We measured SID according to the clinical guidelines of the JSCCR [5, 16]. SID can be measured in two ways (Fig. 3). When it was possible to identify or estimate the location of the muscularis mucosae, we measured the SID directly from the line of the muscularis mucosae (method A; Fig. 3a). When the line of the muscularis mucosae was not easily identified because of carcinoma invasion, we measured the SID from the surface layer of the lesion (method B; Fig. 3b).

The lesions were divided into two groups: those with SID <1000 μm and those with SID ≥1000 μm. Between the two groups, we compared incidences of clinicopathological factors: age, sex, tumor location, tumor morphology, tumor size, method of measurement, mean SID, histologic type, lymphatic infiltration, vascular infiltration, tumor budding, and LNM. Mean SID and the LNM rates were calculated for each morphological type. We also assessed correlations between histologic type, lymphatic infiltration, vascular infiltration, tumor budding, and LNM, and SID by depth (0–999 μm, 1000–1999 μm, 2000–2999 μm, 3000–3999 μm, 4000–4999 μm, 5000–5999 μm, 6000–6999 μm, 7000–7999 μm, and ≧8000 μm,). Finally, in lesions with SID ≥1000 μm, we examined correlations between LNM and histologic type, lymphatic infiltration, vascular infiltration, and tumor budding.
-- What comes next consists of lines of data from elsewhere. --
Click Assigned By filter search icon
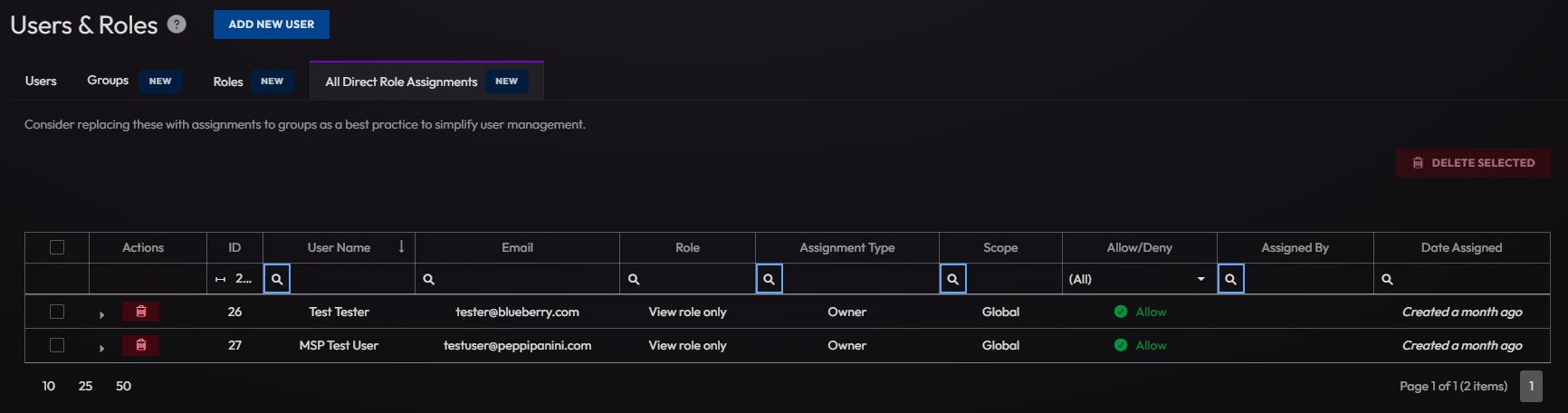The width and height of the screenshot is (1568, 413). [1230, 279]
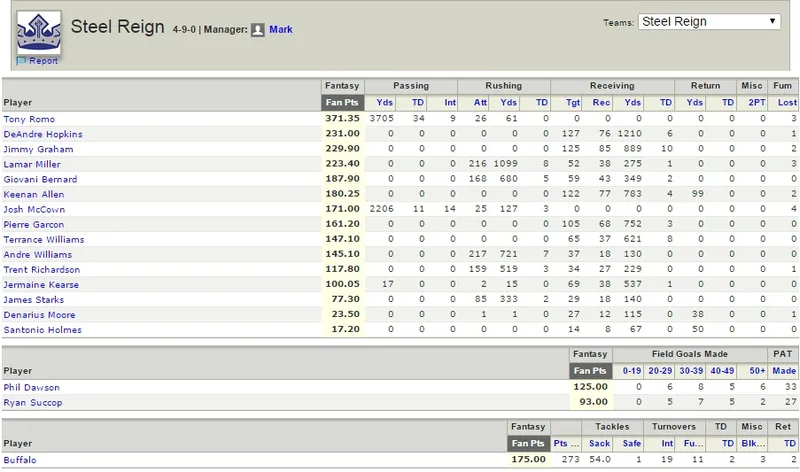Viewport: 800px width, 472px height.
Task: Open kicker Phil Dawson's link
Action: [32, 387]
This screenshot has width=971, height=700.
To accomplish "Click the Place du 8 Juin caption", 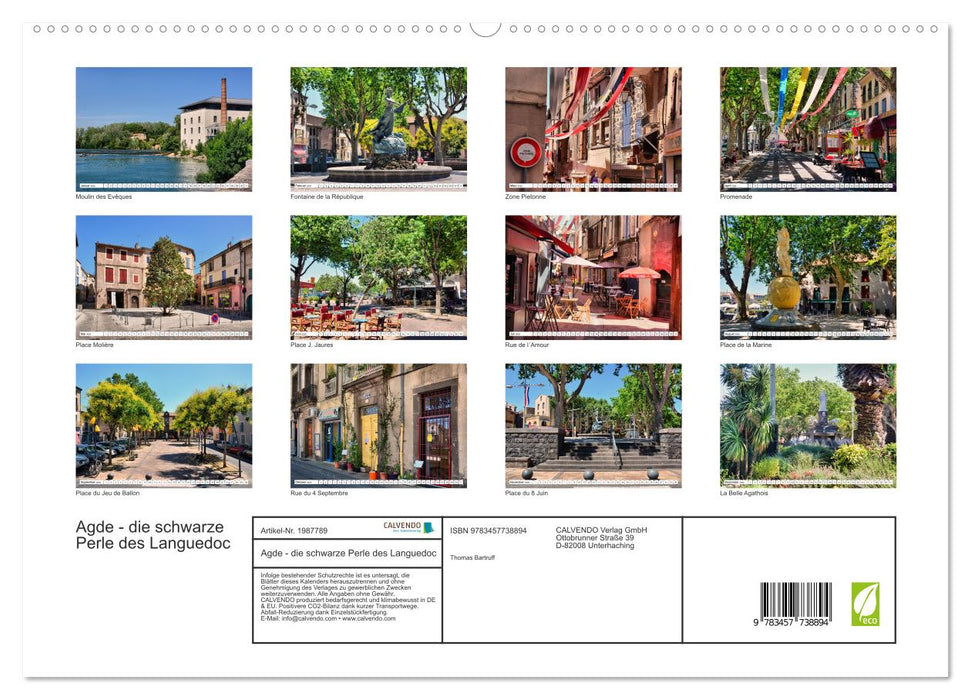I will pyautogui.click(x=527, y=491).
Data are presented as the mean ± standard deviation. Differences were analyzed using the χ ² test, Fisher’s exact test, Student’s t test, or Ryan multiple comparison as necessary. Statistical significance was defined as a P < 0.05. All statistical analyses were performed using R version 2.10.0. (http://​www.​r-project.​org).

The ethics committee of our hospital approved the study protocol (approval number; 1408–01). Informed consent was obtained from all patients before endoscopy or surgery. This study was registered in the University Hospital Medical Network Clinical Trials Registry (UMIN R000017608). A summary of this study was presented at the United European Gastroenterology Week, Vienna, Austria on October 21, 2014 (oral presentation).